Амечи вел себя все более беспокойно и наконец расплакался, несмотря даже на то, что Эзеулу позволил ему разжать свой кулак.
— Нвафо, отнеси-ка его к матери. По-моему, он хочет спать.
Нвафо подошел, опустился на колени и подставил Амечи свою спину. Но вместо того чтобы сесть ему на закорки, Амечи перестал плакать, сжал свой кулачок и стукнул Нвафо между лопаток. Все дружно рассмеялись, и Амечи посмотрел на хохочущих людей заплаканными глазами.
— Ладно, Нвафо, уходи; он тебя не любит — ты бяка. Он хочет, чтобы его понесла Обиагели.
И действительно, Амечи послушно залез на спину к Обиагели.
— Смотри-ка! — сказали двое-трое гостей одновременно.
Обиагели с трудом встала на ноги, немного наклонилась вперед, ловким движением подбросила ребенка повыше и направилась к выходу.
— Осторожней, — проговорил Эзеулу.
— Не тревожься, — успокоил его Аноси. — Она свое дело знает.
Обиагели удалилась в сторону усадьбы Эдого, распевая:
Плачет ребенок, матери скажите,
Плачет ребенок, матери скажите,
А потом сварите кашу из узизы
И еще сварите кашу из узизы.
Дайте жидкой перцовой похлебки,
Пусть попьют ее малые пташки
И попадают вниз от икоты.
Вон залезла коза в амбар
И накинулась жадно на ямс,
Вон залез и козел в амбар.
Подъедят они вместе весь ямс.
Погляди-ка, подходит олень.
Вот он трогает воду ногой,
Ррраз — и оленя жалит змея!
Он бросается прочь!
Я-я, я куло-куло!
Странствующий коршун,
Ты домой вернулся.
Я-я, я куло-куло!
А где же отрез материи,
Который ты принес?
Я-я, я куло-куло!
Пока Эзеулу находился на чужбине, он с легкостью мог думать об Умуаро как о едином враждебном ему целом. Но теперь, когда он снова дома, все оказывалось не так-то просто. Всех этих людей, оставивших свои дела и заботы ради того, чтобы прийти поздравить его с возвращением, никак не назовешь врагами. Некоторых из них — Аноси, например, — можно назвать людьми никчемными, бестолковыми, любителями посплетничать, а то и позлословить, но это совсем не те враги, которых он видел во сне, приснившемся ему в Окпери.
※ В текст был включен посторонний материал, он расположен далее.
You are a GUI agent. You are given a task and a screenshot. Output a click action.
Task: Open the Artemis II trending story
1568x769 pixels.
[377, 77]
На второй день после возвращения у него побывало пятьдесят семь посетителей, не считая женщин. Шестеро пришли с пальмовым вином. Его зять Ибе с родичами принесли два больших кувшина отменного вина и петуха. Весь этот день хижина Эзеулу выглядела как в праздник. Пришло даже два-три человека из Умуннеоры, деревни его врагов. И снова, как накануне, Эзеулу в конце дня начал делить умуарцев на простых людей, питающих к нему лишь добрые чувства, и тех честолюбцев, что подкапываются под самую основу единства шести деревень. Едва только он произвел это деление, как в голову ему закрались первые робкие мысли о примирении. Конечно, он мог с полным основанием сказать, что один палец, окунувшийся в масло, измажет четыре остальных; но справедливо ли будет поднять руку на всех этих людей, которые проявили по отношению к нему такую заботу и в дни его заточения, и после его возвращения домой?
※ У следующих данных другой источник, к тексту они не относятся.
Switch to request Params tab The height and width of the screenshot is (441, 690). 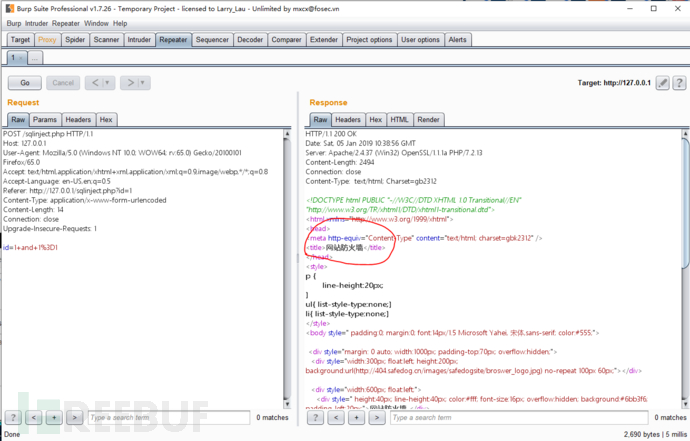pos(45,119)
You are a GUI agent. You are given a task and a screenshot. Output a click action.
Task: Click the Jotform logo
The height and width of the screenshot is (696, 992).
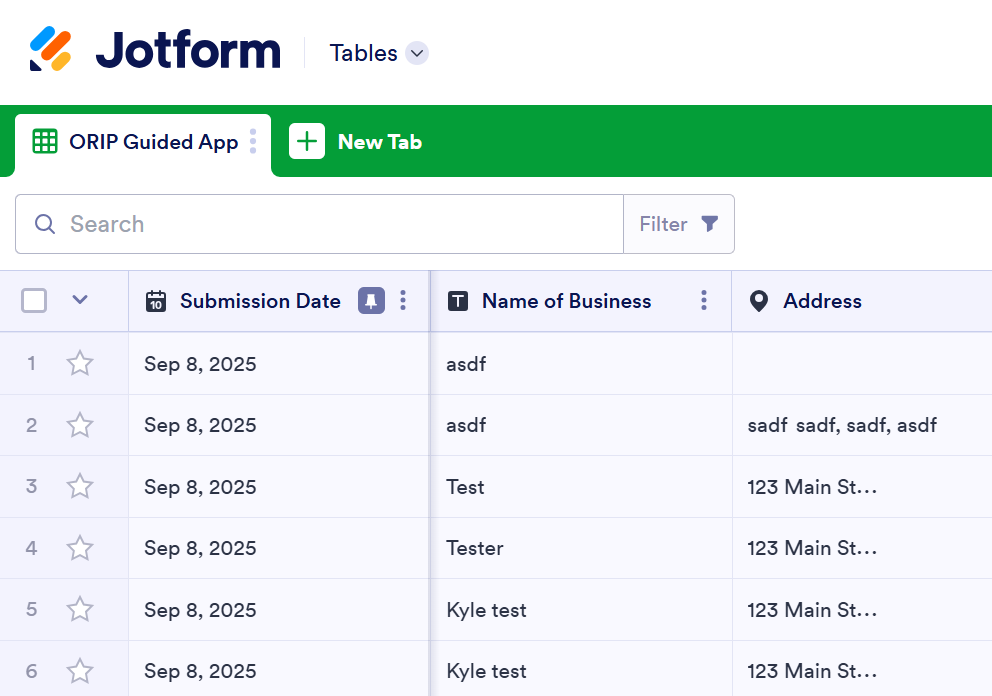(155, 49)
Эта борьба мнений в его сознании разрешилась наконец на третий день, причем решение было подсказано с совершенно неожиданной стороны. Последним его навестил в тот день Огбуэфи Офока, один из достойнейших людей в Умуаро, но не частый гость в доме Эзеулу. Офока славился своей прямотой. Он был не из тех, кто станет хвалить человека, потому что тот угостил его пальмовым вином. Офока никогда бы не допустил, чтобы пальмовое вино довело его до ослепления, — нет, он лучше выплеснет вино, уберет рог в свой мешок из козьей шкуры и выложит угощающему все, что он о нем думает.
— Я пришел сказать тебе «Нно», возблагодарить Улу и возблагодарить Чукву, которые позаботились о том, чтобы ты не ушиб ногу о камень, — начал он. — Я хочу сказать тебе, что в день, когда ты вернулся к себе домой, все Умуаро вздохнуло с облегчением. Никто не посылал меня рассказать тебе об этом, но, по-моему, ты должен это знать. Почему я так говорю? Да потому, что мне известно, в каком расположении духа ты уходил. — Он немного помолчал, а затем, наклонясь к Эзеулу и вытянув вперед шею, с каким-то вызовом проговорил: — Я ведь тоже поддержал Нваку из Умуннеоры, когда тот сказал, что ты должен пойти и поговорить с белым человеком.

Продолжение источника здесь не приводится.